WHAT TO EAT AROUND YOUR TRAINING

When talking training and food the internet is full of advice; no carbs, high carbs, high protein, keto, eat an hour within of exercise, protein shakes, BCAA’s and all the other confusing, contradicting messages we’re being told. However, it doesn’t have to be difficult or include boring meals like plain chicken + broccoli (if this is exciting for you than I feel sorry for you and your taste buds). You can include foods that you enjoy and eat at times that are convenient to you- how shocking!

 

When is the best time to eat pre-workout?

In an ideal world, getting a meal in 3-4 hours before you train is optimal! This ensures that your food will have been digested and will be ready to be utilised by the muscles!! More glycogen in the muscles = more energy for you while working out!

 

What should I eat?

The most beneficial pre-workout foods should contain carbohydrates as they are our bodies preferred energy source! Carbs are converted to glycogen and that is what our muscles utilise while we exercise!
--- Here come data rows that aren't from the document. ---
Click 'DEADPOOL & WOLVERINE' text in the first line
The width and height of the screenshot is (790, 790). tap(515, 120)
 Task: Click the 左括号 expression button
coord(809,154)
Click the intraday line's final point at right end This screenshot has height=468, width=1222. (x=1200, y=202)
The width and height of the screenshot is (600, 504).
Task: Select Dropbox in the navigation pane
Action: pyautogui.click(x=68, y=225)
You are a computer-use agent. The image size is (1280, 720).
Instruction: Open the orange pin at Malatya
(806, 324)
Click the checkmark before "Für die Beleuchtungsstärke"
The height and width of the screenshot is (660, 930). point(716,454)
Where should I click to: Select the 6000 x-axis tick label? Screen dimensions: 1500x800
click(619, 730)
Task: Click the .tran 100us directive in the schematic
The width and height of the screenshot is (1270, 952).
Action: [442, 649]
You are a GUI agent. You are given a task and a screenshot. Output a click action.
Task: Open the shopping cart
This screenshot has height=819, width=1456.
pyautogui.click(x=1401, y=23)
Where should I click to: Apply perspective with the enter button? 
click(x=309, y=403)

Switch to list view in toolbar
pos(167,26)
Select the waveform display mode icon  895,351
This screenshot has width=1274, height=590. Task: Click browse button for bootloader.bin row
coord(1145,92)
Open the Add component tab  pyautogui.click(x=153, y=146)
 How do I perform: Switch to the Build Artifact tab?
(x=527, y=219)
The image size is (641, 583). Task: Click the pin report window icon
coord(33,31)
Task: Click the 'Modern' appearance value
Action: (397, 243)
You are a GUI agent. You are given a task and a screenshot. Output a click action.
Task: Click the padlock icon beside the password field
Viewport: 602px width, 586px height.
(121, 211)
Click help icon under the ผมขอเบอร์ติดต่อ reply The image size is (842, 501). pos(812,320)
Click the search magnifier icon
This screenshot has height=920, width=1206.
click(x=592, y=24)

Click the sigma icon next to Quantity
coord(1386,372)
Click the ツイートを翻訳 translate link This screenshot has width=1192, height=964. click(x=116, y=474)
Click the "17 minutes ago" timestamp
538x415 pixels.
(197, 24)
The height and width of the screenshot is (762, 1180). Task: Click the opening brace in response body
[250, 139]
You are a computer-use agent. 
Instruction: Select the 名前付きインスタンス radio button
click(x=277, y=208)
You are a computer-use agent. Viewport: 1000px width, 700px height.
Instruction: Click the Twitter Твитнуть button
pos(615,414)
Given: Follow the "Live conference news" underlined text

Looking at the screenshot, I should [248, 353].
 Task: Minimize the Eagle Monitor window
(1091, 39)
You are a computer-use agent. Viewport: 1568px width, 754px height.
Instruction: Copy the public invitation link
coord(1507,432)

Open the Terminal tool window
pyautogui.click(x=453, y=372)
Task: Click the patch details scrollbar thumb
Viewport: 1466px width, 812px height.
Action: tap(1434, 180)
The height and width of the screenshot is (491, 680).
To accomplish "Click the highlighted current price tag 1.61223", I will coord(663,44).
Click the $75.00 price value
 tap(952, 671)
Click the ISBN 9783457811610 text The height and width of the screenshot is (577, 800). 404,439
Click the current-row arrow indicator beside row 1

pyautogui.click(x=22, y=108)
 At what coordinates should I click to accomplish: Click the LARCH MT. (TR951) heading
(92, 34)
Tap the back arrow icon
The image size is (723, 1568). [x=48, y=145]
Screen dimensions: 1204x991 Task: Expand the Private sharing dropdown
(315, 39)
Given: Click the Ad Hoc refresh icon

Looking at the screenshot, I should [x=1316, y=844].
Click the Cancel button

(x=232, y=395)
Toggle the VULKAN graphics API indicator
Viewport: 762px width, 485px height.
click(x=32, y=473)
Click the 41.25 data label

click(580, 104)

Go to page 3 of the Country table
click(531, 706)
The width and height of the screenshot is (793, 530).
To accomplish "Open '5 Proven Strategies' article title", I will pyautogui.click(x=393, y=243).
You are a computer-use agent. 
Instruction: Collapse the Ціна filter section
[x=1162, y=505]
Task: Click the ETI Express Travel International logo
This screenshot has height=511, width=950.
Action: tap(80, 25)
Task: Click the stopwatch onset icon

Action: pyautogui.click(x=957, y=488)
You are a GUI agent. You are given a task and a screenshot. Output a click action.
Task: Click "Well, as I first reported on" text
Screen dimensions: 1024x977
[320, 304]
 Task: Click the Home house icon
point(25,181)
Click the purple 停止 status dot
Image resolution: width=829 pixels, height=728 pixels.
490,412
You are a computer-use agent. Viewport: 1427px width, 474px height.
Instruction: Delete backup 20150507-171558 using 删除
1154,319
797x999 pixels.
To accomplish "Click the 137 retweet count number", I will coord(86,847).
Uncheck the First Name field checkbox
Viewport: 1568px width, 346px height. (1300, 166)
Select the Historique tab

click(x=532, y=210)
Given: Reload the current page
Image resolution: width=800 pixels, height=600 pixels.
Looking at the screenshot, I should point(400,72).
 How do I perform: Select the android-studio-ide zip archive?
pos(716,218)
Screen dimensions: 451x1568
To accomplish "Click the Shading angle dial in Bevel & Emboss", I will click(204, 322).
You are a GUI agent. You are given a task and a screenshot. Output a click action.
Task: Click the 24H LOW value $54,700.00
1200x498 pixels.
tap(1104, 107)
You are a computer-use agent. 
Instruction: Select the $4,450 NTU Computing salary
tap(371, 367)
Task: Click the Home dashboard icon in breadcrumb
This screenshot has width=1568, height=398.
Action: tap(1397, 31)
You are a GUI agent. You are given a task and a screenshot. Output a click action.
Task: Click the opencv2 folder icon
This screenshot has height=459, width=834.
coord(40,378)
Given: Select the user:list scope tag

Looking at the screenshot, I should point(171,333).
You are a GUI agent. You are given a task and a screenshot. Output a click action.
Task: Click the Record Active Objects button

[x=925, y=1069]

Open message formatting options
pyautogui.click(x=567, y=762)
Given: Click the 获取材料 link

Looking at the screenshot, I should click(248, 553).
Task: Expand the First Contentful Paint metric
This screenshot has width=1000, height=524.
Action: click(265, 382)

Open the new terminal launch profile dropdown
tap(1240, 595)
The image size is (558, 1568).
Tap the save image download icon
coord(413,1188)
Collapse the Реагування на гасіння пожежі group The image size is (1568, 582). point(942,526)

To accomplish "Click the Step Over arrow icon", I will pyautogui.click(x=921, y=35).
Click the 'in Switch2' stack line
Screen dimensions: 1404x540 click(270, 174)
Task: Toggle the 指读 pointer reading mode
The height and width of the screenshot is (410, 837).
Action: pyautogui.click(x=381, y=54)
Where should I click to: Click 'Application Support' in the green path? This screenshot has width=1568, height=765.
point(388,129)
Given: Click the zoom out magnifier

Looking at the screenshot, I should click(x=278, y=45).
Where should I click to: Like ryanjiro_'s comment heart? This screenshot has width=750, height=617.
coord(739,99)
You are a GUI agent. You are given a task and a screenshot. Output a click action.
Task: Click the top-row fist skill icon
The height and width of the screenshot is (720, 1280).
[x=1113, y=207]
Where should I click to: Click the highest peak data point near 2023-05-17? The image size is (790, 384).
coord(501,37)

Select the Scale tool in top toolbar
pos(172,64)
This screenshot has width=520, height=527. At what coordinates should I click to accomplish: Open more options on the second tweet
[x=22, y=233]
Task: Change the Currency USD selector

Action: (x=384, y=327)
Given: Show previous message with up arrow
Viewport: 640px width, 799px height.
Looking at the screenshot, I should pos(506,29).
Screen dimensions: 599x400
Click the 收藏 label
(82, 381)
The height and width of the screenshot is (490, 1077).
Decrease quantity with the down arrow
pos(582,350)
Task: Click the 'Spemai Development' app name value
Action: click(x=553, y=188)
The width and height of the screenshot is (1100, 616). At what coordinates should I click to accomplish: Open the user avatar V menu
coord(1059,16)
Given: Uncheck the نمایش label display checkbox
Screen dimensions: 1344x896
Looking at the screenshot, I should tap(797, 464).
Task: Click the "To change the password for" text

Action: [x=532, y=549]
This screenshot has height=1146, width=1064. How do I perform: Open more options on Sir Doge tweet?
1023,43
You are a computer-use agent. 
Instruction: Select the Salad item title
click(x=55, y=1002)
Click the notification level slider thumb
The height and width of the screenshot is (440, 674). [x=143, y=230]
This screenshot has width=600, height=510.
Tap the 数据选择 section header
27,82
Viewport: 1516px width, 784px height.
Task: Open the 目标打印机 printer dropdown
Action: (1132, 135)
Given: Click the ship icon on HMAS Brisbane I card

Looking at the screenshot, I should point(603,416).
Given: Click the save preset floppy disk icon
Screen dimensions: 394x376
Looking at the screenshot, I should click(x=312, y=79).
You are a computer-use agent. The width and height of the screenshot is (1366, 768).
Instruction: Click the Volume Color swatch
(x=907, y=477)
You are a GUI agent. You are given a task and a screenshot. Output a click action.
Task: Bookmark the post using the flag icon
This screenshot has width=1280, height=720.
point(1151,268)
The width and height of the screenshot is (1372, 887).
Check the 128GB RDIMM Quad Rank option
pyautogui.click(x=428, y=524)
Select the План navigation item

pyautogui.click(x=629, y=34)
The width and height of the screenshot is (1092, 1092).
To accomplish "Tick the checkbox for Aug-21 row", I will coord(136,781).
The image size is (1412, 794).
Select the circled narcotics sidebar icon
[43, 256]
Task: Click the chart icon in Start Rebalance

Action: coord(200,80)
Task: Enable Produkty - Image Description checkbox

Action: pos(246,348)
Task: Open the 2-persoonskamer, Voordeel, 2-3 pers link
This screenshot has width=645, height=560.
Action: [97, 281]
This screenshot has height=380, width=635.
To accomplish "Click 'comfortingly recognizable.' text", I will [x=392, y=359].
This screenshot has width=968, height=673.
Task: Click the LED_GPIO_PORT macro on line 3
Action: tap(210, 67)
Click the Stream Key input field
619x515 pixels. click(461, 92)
Ensuring that you’re eating a meal with some balanced carbs 3-4 hours before your workout will be best for your performance as you will have enough glycogen stored in the muscles. This is what will give you the energy to push yourself even harder. Combined with this, small amounts of protein and healthy fats in the meal will help to increase your digestion time and control your blood sugar levels.

 

Good examples of these pre-work out meals could be things like porridge for breakfast, chicken and salad wrap (or a falafel wrap if you’re a herbivore like me) or something quick like peanut-butter and banana toast (don’t knock it till you try it). All of these meals have a nice balance of carbohydrates, protein and fats to get you powering through your workout!

 

I don’t have time- what do I do?!

Maybe you’ve had a manic day, or you’ve done the maths and your 6am workout means you’re up eating a meal at 3am (gross, pls never do this) and a full meal just isn’t feasible! The best option is to find something that is high in carbs which can raise your blood sugar levels to allow you to work harder! The best example of this is a banana!! My favourite pre-workout! Other fruits or energy bars (NAKD bars 4eva) are also great examples to fuel you through.

 

What about post-workout?

After working out, the combination of protein and carbohydrates will be your best mate. Together, the two will help you refuel all of that glycogen you’ve just depleted and promote muscle synthesis! Snacks like yogurt with some fruit works best for me! But there are endless options like eggs on toast, quinoa and vegetables, lean meats or fish with veggies/salad or even the classic choccy milk.

 

As I touched on in my previous protein blog, studies show that the timing of this meal isn’t too big of deal! Unless you’re training multiple times a day, research tells us that the window for growth and repair is around 24 hours.

 

So, eat when you feel ready after a workout! Work with your individual daily goals and as long as you work to hit those within 24 hours – timings of meals post-work out are not critical.

 

Most importantly, mix up all your meals! Aim to hit your daily goals but keep them interesting and full of foods that you actually enjoy eating. This will help you get a wide variety of nutrients and keep your meals interesting!